* About this exercise
What you return must be the lines of the data that hold the word "Viewport".
----- Input for this task
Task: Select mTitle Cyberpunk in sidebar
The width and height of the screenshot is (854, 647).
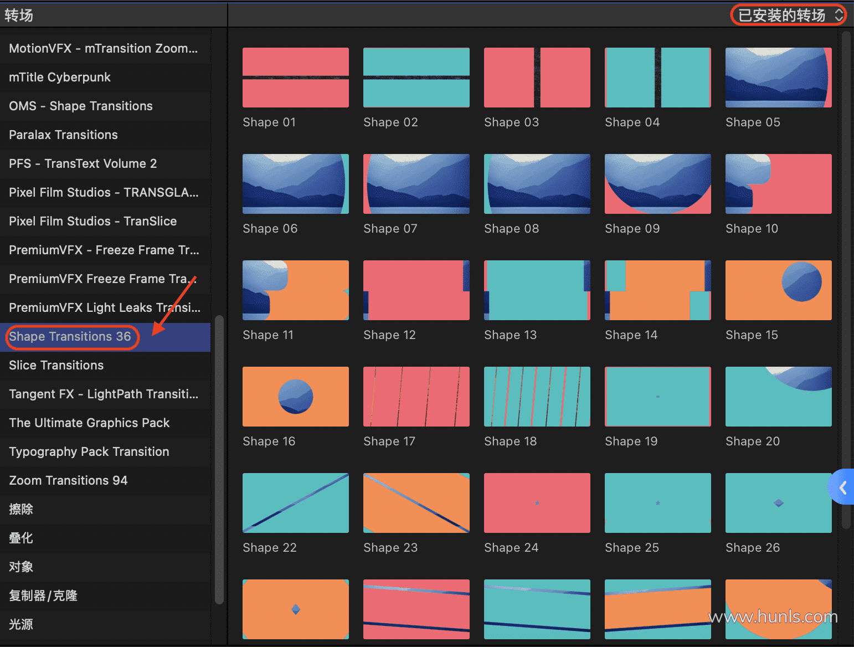Action: (x=60, y=78)
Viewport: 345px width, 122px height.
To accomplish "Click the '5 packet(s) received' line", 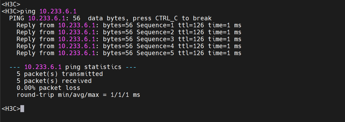I will coord(54,81).
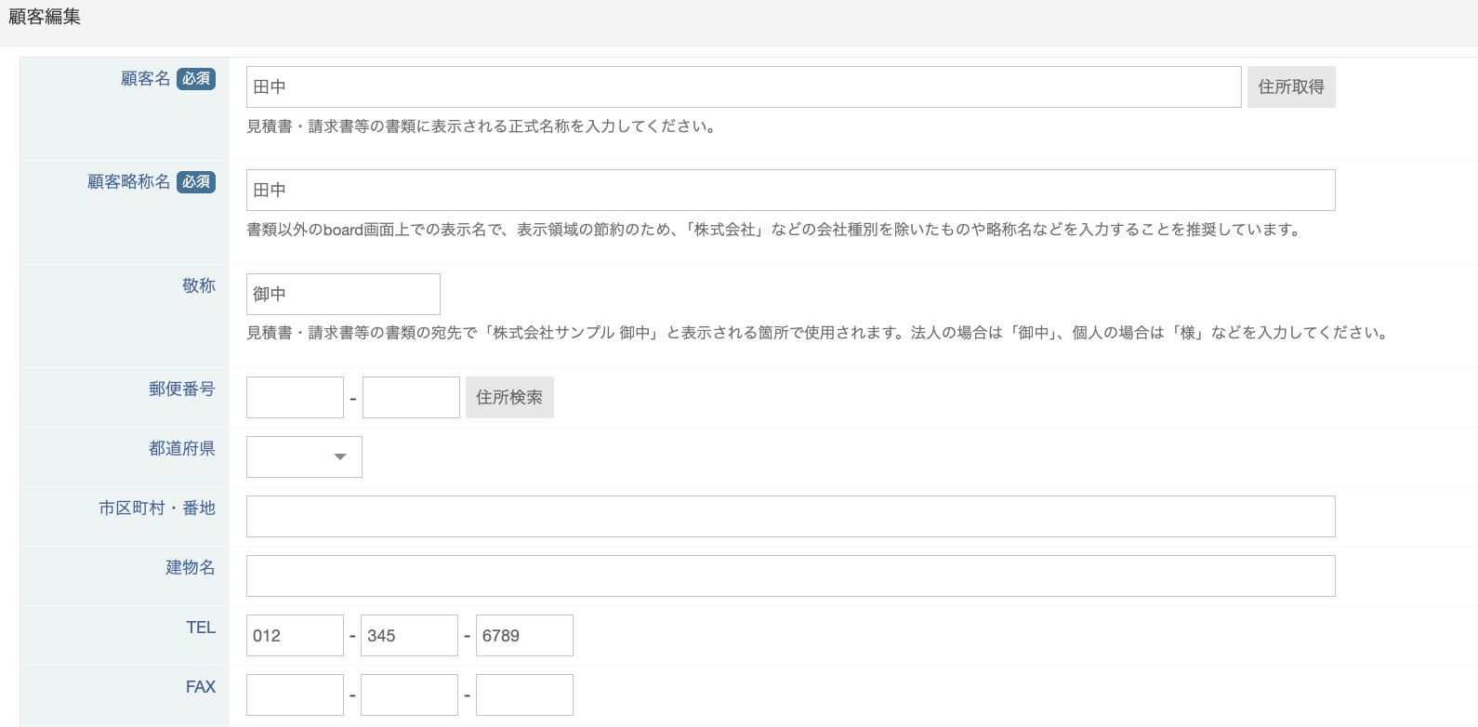The image size is (1478, 727).
Task: Open the 都道府県 dropdown
Action: pyautogui.click(x=304, y=456)
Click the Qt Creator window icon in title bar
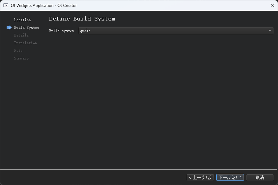Image resolution: width=278 pixels, height=185 pixels. (6, 6)
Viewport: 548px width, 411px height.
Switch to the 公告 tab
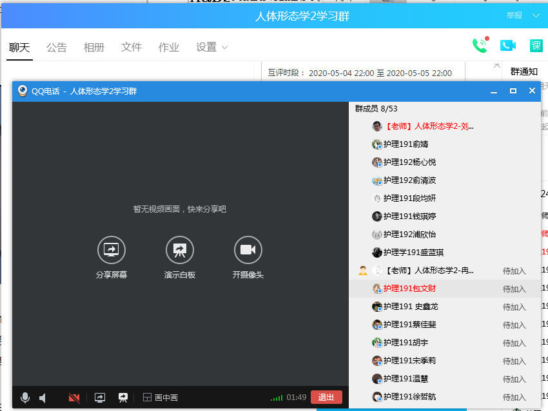click(57, 47)
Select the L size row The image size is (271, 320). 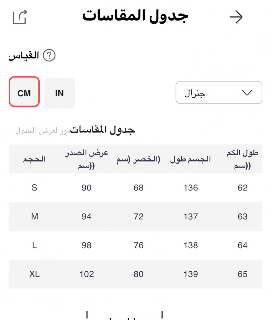35,245
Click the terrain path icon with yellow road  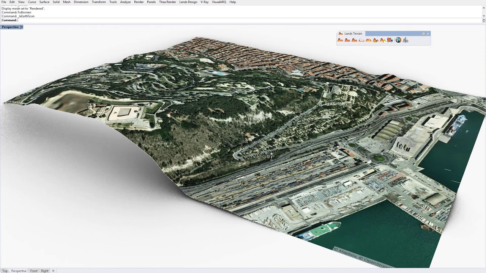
----------
* Completed exercise
Viewport: 345px width, 122px height.
Viewport: 548px width, 411px height.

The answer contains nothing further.